Your email address will not be published. Required fields are marked *

Sports

Quinn destined to be 1st Trans Nonbinary Olympic medalist

“I’m so proud of my team,” Quinn told the CBC. “They’re my best friends. I’m so glad we’re bringing back a better medal than bronze.”

Published

on

Screenshot via CBC Sports

KASHIMA-SHI, JAPAN – Before this week ends, the world will know the name Quinn: They will be the first-ever trans nonbinary athlete to win an Olympic medal. 

Quinn already made history as the world’s first trans nonbinary athlete to compete in any Olympic games. Now they and their teammates are on their way to winning either silver or gold. All Team Canada has to do is defeat Sweden on Thursday as handily as it did the number one-ranked USWNT in a 1-0 shutout Monday. Lose, and they get the silver; Win, and Quinn and Team Canada take home gold. 

“I’m so proud of my team,” Quinn told the CBC. “They’re my best friends. I’m so glad we’re bringing back a better medal than bronze.” 

Reporters asked Quinn about the historic nature of their participation, but they were focused on supporting their teammates who have waited almost a decade for this moment. 

“I’m doing this for the people I grew up looking up to. Like Sincy,” they said. 

“We finally won,” said Captain Christine “Sincy” Sinclair. “For those of us who were part of the 2012 game, it was nice to get a little revenge in an Olympic semifinal.”

On the other side of the pitch, out USWNT legend Megan Rapinoe talked with NBC Sports about how it felt to lose to Canada: “It sucks,” she said. “It’s a bitter one to swallow. Obviously we never want to lose to Canada. I don’t think I’ve ever lost to Canada. So it’s a bitter one.”
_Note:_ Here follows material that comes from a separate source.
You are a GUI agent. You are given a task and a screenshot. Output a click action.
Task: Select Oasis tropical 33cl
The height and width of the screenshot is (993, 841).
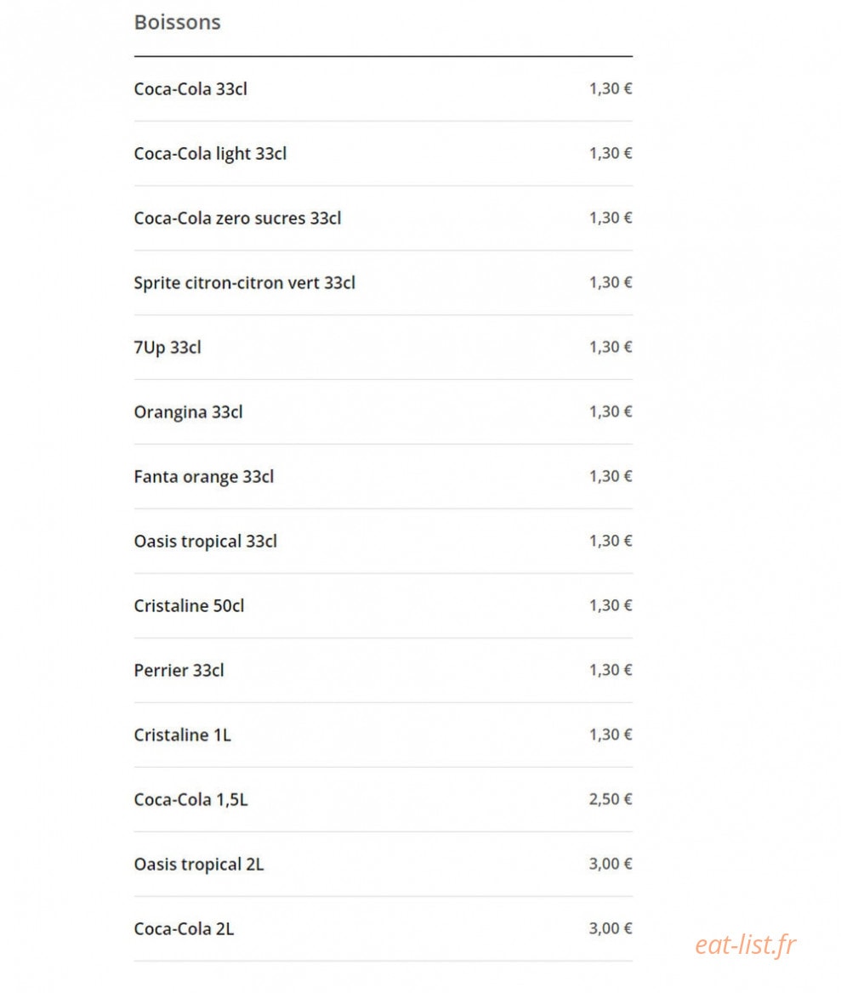pyautogui.click(x=384, y=542)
Rapinoe is engaged to marry Team USA co-flag bearer and Seattle Storm sensation Sue Bird, the longest tenured player in the WNBA. She’s in Tokyo chasing her fifth gold medal, in what she said would be her last Olympics. Rapinoe has one, from London in 2012, where Team Canada suffered defeat and heartbreak. 

Until Monday, the American women hadn’t lost to Canada in two decades. They traveled to Tokyo as back-to-back defending World Cup champions, having not lost a single match in 44 tries. They hadn’t been shutout in four years.

Then Canada’s Jessie Fleming of London, Ontario converted a penalty kick in the 74th minute to score the only goal of Monday’s match, sending the ball past out American goalkeeper, Adrianna Franch.

So, for Team USA to have lost twice and get shutout three times, with bronze as their best hope? It’s a stunner for the iconic team with at least four out women: Rapinoe, Franch Tierna Davidson and Kelly O’Hara. 

For Quinn, this is also about showing the next generation what they can get from playing sports. 

“Athletics is the most exciting part of my life and it brings me the most joy,” Quinn told CBC Sports on Monday. “If I can allow kids to play the sports they love, that’s my legacy and that’s what I’m here for.”

Also Monday, weightlifter Laurel Hubbard of New Zealand became the first out transgender woman to compete in any Olympic Games. Unfortunately, her history-making appearance was short.

Hubbard, 43, had three chances to advance in “the snatch” first round of the Women’s Super Heavyweight Division competition in Tokyo Monday, but failed to complete a lift that counted. She was the only one of the 13 finalists to not complete at least one lift in the competition that was ultimately won by China’s Li Wenwen.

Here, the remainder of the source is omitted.